Moore Global Network Limited
- Company type: Global network of independent member firms
- Industry: Accounting Professional Services Tax Consulting
- Founded: 1907
- Headquarters: Fourth & Fifth Floors 14-15 Lower Grosvenor Place London, SW1W 0EX United Kingdom (International Executive Office)
- Key people: Anton Colella, Global CEO
- Products: Professional Services
- Number of employees: 30,000+ (2018)
- Website: www.moore-global.com

= Moore Global =

Global accountancy and consulting network

Logo of the network prior to its rebranding

Moore Global (officially Moore Global Network Limited) is a global accountancy, advisory and consulting network of independent firms with its headquarters in London. Moore Global is ranked by the International Accounting Bulletin (IAB) as the 12th accountancy network in the world.
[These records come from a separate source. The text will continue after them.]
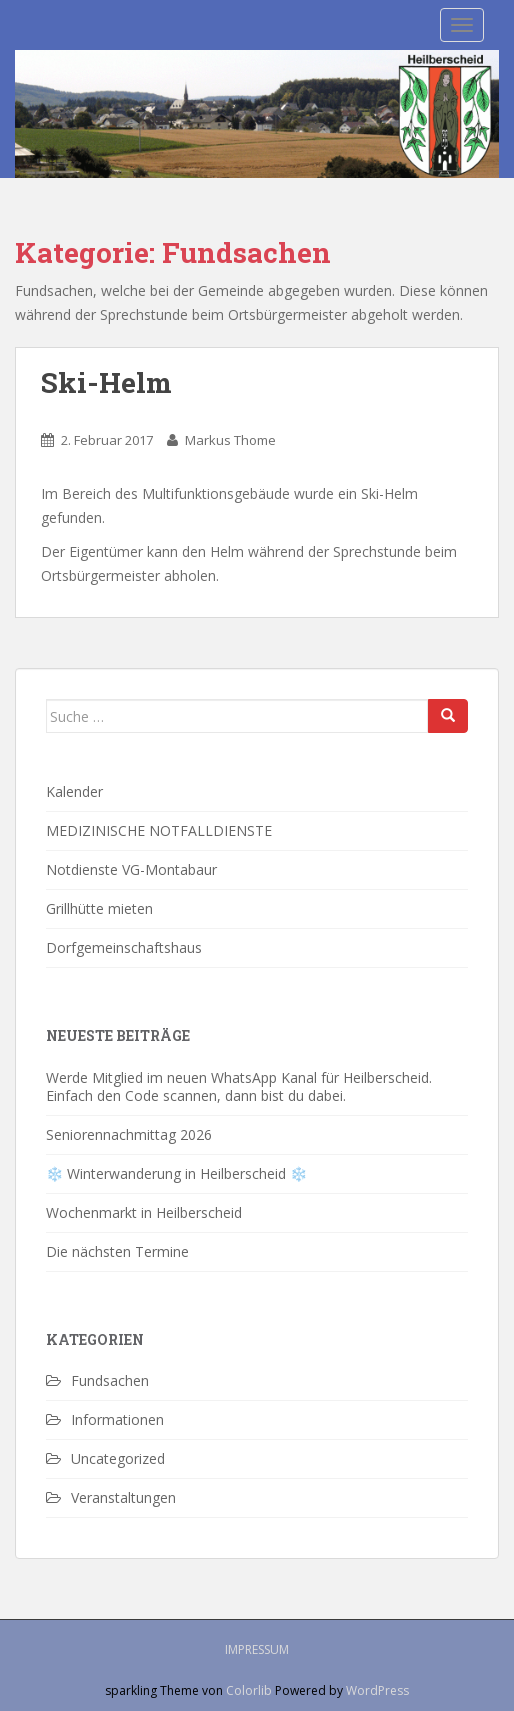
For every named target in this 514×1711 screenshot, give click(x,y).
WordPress (377, 1690)
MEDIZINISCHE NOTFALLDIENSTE (159, 830)
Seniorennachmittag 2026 (129, 1134)
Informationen (117, 1419)
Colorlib (249, 1690)
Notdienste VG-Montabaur (131, 869)
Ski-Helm (106, 382)
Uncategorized (118, 1458)
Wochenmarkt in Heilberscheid (144, 1212)
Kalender (74, 791)
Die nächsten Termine (117, 1251)
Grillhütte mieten (99, 908)
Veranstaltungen (123, 1497)
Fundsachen (110, 1380)
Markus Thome (230, 440)
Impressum (257, 1649)
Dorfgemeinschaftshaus (124, 947)
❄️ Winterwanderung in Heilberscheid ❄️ (176, 1173)
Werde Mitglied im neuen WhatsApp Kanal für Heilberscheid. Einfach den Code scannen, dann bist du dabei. (239, 1086)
The Moore Global Network consists of over 37,000 people across 119 countries.

== History ==
The Moore Global network traces its origins back to a small auditing, tax consulting and insolvency practice set up by Harold Moore and Albert Partridge in 1907. Moore, Partridge & Co occupied a building not far from the Guildhall in the heart of the City of London, evolving steadily until the outbreak of war in 1914. By the end of the conflict, Albert Partridge had left and the business entered a new phase of growth.

In 1918 Harold Moore formed Moore, Stephens & Co with John Robinson Stephens, who had managed the firm while his new business partner served in the Royal Flying Corps in the First World War. The name was shortened to Moore Stephens in 1986, then evolved again when the global network rebranded as Moore in 2019.

In 1921, the firm opened an office in Glasgow and established Moore, Cross & Co. in Brazil a year later. Shortly afterwards, the firm started to develop close relations with the Greek shipping community, which continue to this day. The initial international push revolved the need to meet specific shipping client requirements. Over time, these offices diversified to offer services to a wide range of industries.

In 1968 the Moore Stephens International network was formally established and by 1979 there were member firms in most of the world's main economies.

A third generation of the Moore family, Richard, took on the task of developing the network, becoming chairman of Moore Stephens International in 2004. He stepped down at the end of 2019, having seen through the successful transition to the Moore Global network in 2019.

== Operations ==
Focused on cross-continent work with roots in local communities, and with member firms in 119 countries led by experts in several sectors, Moore Global supports clients in the following areas:

| Sectors | Services |
|---|---|
| Food & Agriculture | Audit & Assurance |
| Media & Entertainment | Business Consultancy |
| Aviation | Business Restructuring & Insolvency |
| Financial Services | Corporate Finance |
| Charity & Not-for-profit | Financial Services & Wealth Management |
| Education | Forensic & Litigation Support |
| Energy, Mining & Renewables | Governance, Risk & Internal Audit |
| Healthcare | IT Consultancy |
| Leisure & Hospitality | Legal Services |
| Donor Funded Services | Outsourcing |
| Manufacturing & Distribution | Tax |
| Private Clients & Family Offices | Trusts & Estates |
| Professional Services |  |
| Public Sector & Government |  |
| Real Estate & Construction |  |
| Maritime |  |
| Technology |  |
| Transport & Logistics |  |

== Leadership Programs ==
With a focus on supporting and growing leaders across the network, Moore Global executes a variety of programs available to its member firms.

=== Moore Ambition ===
With a focus on supporting the growth of young leaders, Moore Global launched Moore Ambition in 2020. With an initial intake of 147 individuals in 2020, the program has seen significant growth and enrolled 1000+ participants from across the globe to Moore Ambition 2022. Young leaders across member firms enrolled in the program attend workshops and learn key leadership skills with senior experts to inspire innovation and encourage entrepreneurship. There is a strong emphasis on international collaboration, with participants working in groups across geographic boundaries on projects with real-world applications.

=== Harvard Moore Executive Leadership Program ===
Moore Global launched a partnership with Harvard Business School to provide more experienced professionals within the Moore network a unique learning experience with Harvard's notable faculty. The programme is specifically tailored for the Moore Global Network and uses Harvard's standard-setting case study approach that focuses on the management practices of successful service firms. On completion, participants understand how to develop go-to-market strategies and create breakthrough ideas. The programme includes a 101 option, a 201 option, and a 301 option for alumni of the program.